Part of the solution might be informational: make it more clear how dangerous
it is to give an extension 'control' of a domain or, as it often the case, all
the pages you ever visit.

Or perhaps there are ways to make this more granular: considering that web
apps are more and more powerful, limit not just on what domains an extension
can operate, but limit what it can do. While I imagine this one is more
challenging, if installing an extension says "this extension can READ and
MODIFY stuff on <domain>, but will never send this data anywhere" could be a
huge win (assuming this is possible to detect automatically).

Finally, depending on how much power an extension has, Google could be more
diligent about gatekeeping (assuming they aren't already).
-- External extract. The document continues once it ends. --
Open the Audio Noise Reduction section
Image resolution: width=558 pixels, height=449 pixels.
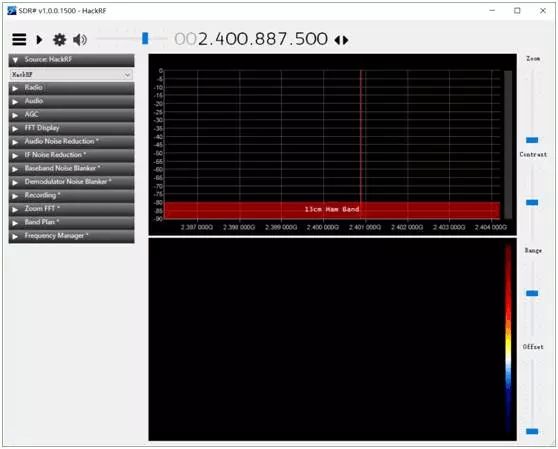72,142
To give an example: I use cVim. It's permissions are: \- Read and change all
your data on the websites that you visit \- Read and change your browsing
history on all your signed-in - devices \- Read and change your bookmarks \-
Read and modify data that you copy and paste \- Manage your downloads

I understand and accept that it needs to do these things, but it strikes me as
rather important whether the plugin is allowed to GET/POST stuff too. Correct
me if I'm wrong, but looking at my other plugins, this does not appear to be a
specific permission.

I'd basically be happy to allow a plugin access to everything the browser has
on me, provided that it can't send this data anywhere.
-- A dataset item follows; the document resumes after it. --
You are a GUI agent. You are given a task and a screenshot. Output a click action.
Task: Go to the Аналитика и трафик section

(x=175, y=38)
(and, assuming I'm wrong and this is actually a permission, clearly most of my
phoning-home plugins seem to get around it using a somewhat opaque other
permission to do this. probably "Read and change all your data on the websites
that you visit", which sort of is correct, but shouldn't be)

------
mslate
“Google confirms it’s letting you choose to grant third parties access to your
email so they can provide you services that they would try to provide you in
unsupported/insecure ways if Google didn’t” just doesn’t have that ring I
suppose.

------
azinman2
What a trash and misleading article. It’s letting 3rd parties using their SDK
after a given user requested being able to access your gmail. What’s the
problem?

News flash: Apple mail also can read my gmail, because I configured it to do
so!

------
chooseaname
Misleading.

If you use a 3rd party email app that adds any kind of features to your email,
like, say, notifying you that a flight is coming up, then they're scanning
your email. It doesn't have to be a gmail account. It could be ANY account you
grant the 3rd party access to.

If they do this for free... well, you're the product.

------
jchw
Yes? I mean... Many of the third party Gmail addons rely on being able to read
your inbox, for obvious reasons.

------
xenomachina
This headline is pretty misleading. It makes it sound like they're giving
access without the user's consent, but based on some other articles I could
find (eg:
[https://uk.mobile.reuters.com/article/amp/idUKKCN1M02P9](https://uk.mobile.reuters.com/article/amp/idUKKCN1M02P9))
it looks like what's really going on is that users can give access to third
party Gmail add-ons. Those add-ons in turn are capable of giving access to
someone else, though it is against Google's rules to do so without the user's
consent.

This seems a bit like claiming "Google confirms it lets other users read your
email" because the ability to forward (or even copy and paste) exists.

------
dmortin
The article is talking about 3rd party apps. If one installs such an app then
is it a suprise if it reads your mails? It has to if it provides some mail
related feature.

------
tomcam
Not a big fan of Google, but this has been documented very clearly in their
user agreement since day one, if I’m not mistaken.

------
rando444
Allowing a company to access your e-mail via a token is not very different
than just giving them your e-mail password.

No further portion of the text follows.